This paper explores a novel human–machine interaction (HMI) paradigm that utilizes the sensing, storage, computation, and communication (SSCC) power capabilities of mobile devices to provide intuitive interactions with dynamic systems. The HMI paradigm addresses the fundamental challenges by integrating computer vision, 3D virtual graphics, and touchscreen sensing to develop mobile apps that provide interactive augmented reality (AR) visualizations. While prior approaches used laboratory-grade hardware, e.g., personal computer (PC), vision system, etc., for streaming video to remote users, the approach exploits the inherent mobility of mobile devices to provide users with mixed-reality (MR) environments in which the laboratory test-bed and augmented visualizations coexist and interact in real-time to promote immersive learning experiences that don’t yet exist in engineering laboratories. By pointing the rear-facing cameras of the mobile devices at the system from an arbitrary perspective, computer vision techniques retrieve physical measurements to render interactive AR content or perform feedback control. Future work is expected to examine the potential of our approach in teaching fundamentals of dynamic systems, automatic control, robotics, etc. through inquiry-based activities with students.
Recent advances have led to rapid growth in the complexity of technologies.

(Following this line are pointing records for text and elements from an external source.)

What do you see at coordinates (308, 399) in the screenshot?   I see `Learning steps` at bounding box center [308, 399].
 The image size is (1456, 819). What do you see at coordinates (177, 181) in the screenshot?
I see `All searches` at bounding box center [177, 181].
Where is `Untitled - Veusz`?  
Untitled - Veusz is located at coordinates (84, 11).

For example, the arrival of systems that couple cyber elements (computing and communication) with physical dynamics are expected to bring revolutionary changes to the way humans learn, live, and work . By interconnecting state-of-the-art interface technologies (e.g., computer vision, interactive graphics, haptics, and motion sensing) with educational laboratory test-beds, a new class of educational platforms can be developed with the potential to transform the way people learn by reducing the effort required to command, control, and monitor physical dynamics . Moreover, rather than turning to specialized, ad hoc solutions, educational laboratories can exploit mobile devices, which have evolved to carry an unprecedented amount of sensing, storage, computation, and communication power (SSCC).

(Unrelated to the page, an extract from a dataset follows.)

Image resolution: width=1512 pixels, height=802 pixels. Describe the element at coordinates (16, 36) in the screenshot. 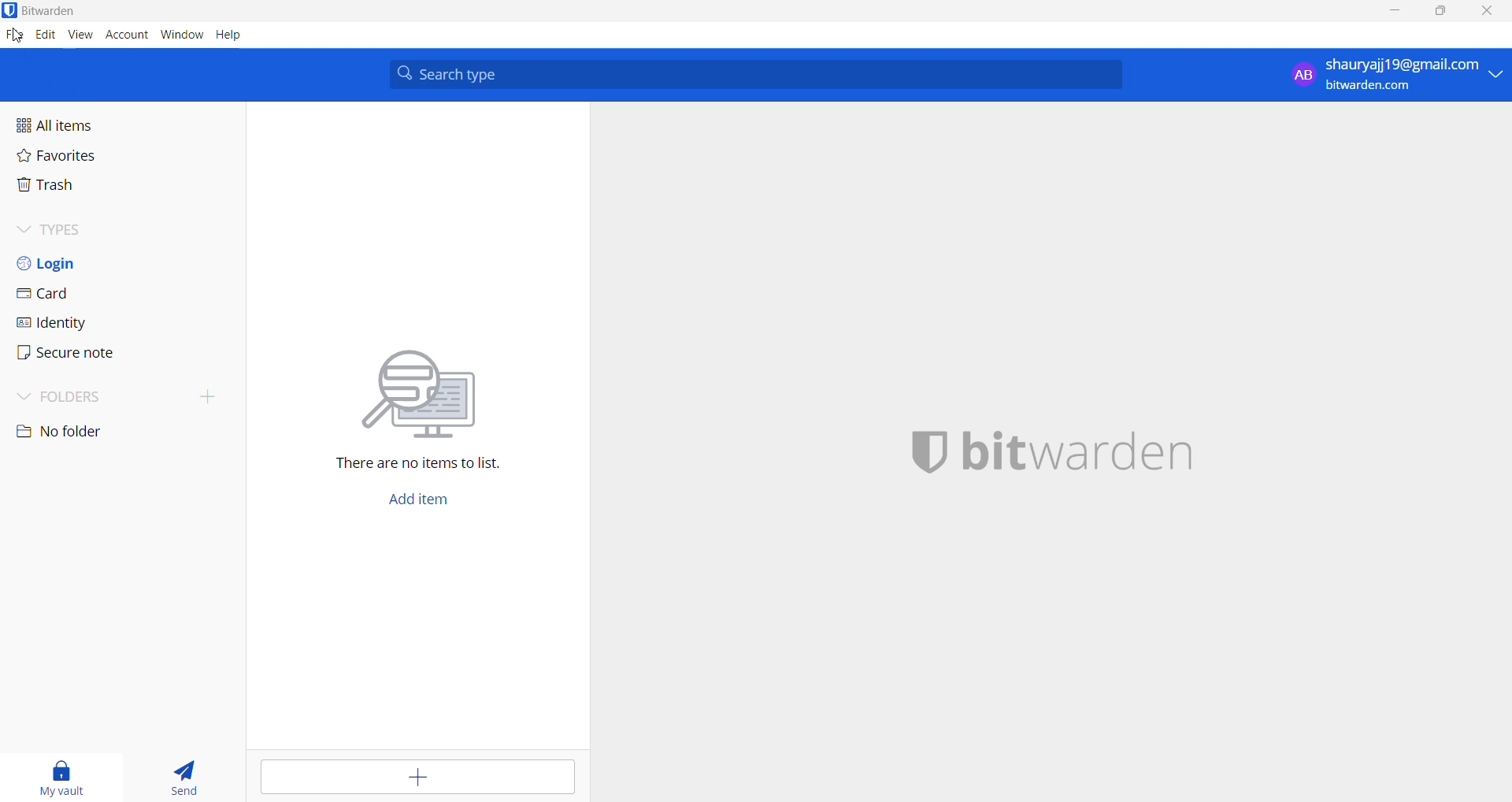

With an ever-expanding number of sensors and features, mobile devices can facilitate enhanced interactions with physical systems. Because of their popularity and familiarity, mobile devices can offer learners interfaces that are more intuitive than those on competing, specialized devices. That is, learners may be able to draw upon experience with their personal devices to operate physical systems effectively. Developing architectures and mobile apps to realize such systems requires overcoming the fundamental challenges of how best to use mobile technologies to i) capture and map user behavior to desired behavior of systems and ii) capture and display the system state to support situational awareness .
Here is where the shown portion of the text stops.